> **DATA EXTRACTS**
# # # #

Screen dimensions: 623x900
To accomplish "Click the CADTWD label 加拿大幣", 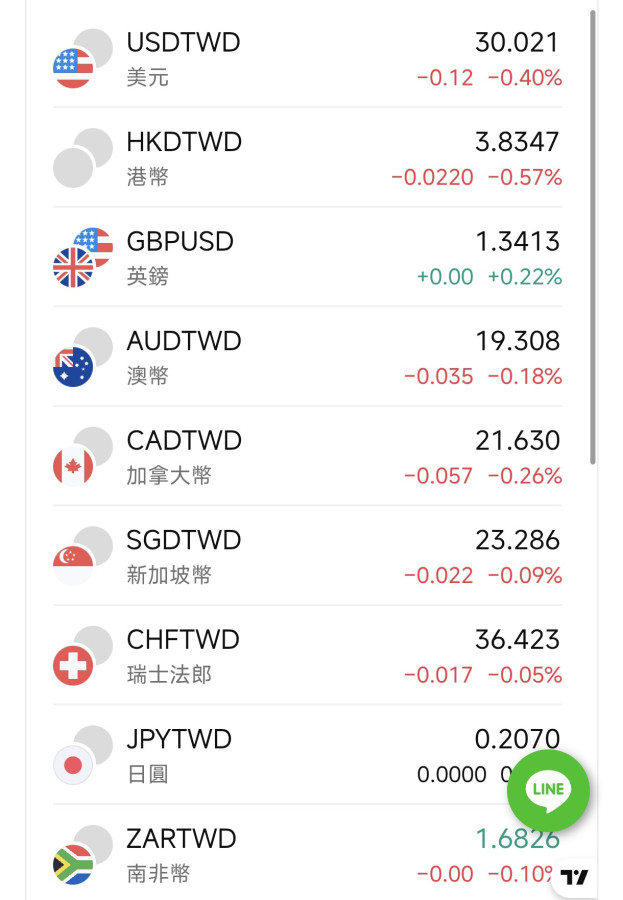I will click(x=169, y=475).
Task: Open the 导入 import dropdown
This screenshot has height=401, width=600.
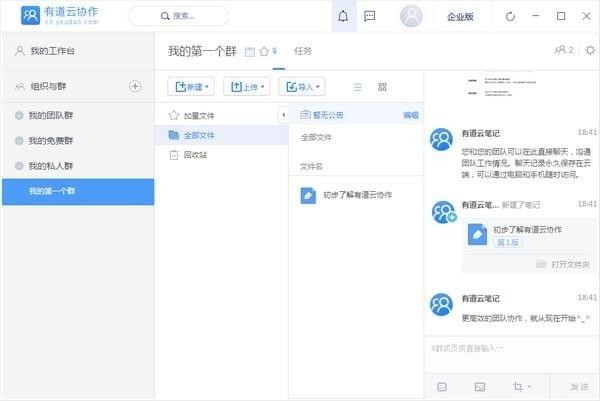Action: click(x=301, y=87)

# # # #

> **YOUR GOAL**
Reproduce word for word the lines from the line with "Task: Open the 导入 import dropdown" to the end of the entries above, both included, but leave the pictures out.

> **TASK OUTPUT**
Task: Open the 导入 import dropdown
This screenshot has height=401, width=600.
Action: click(x=301, y=87)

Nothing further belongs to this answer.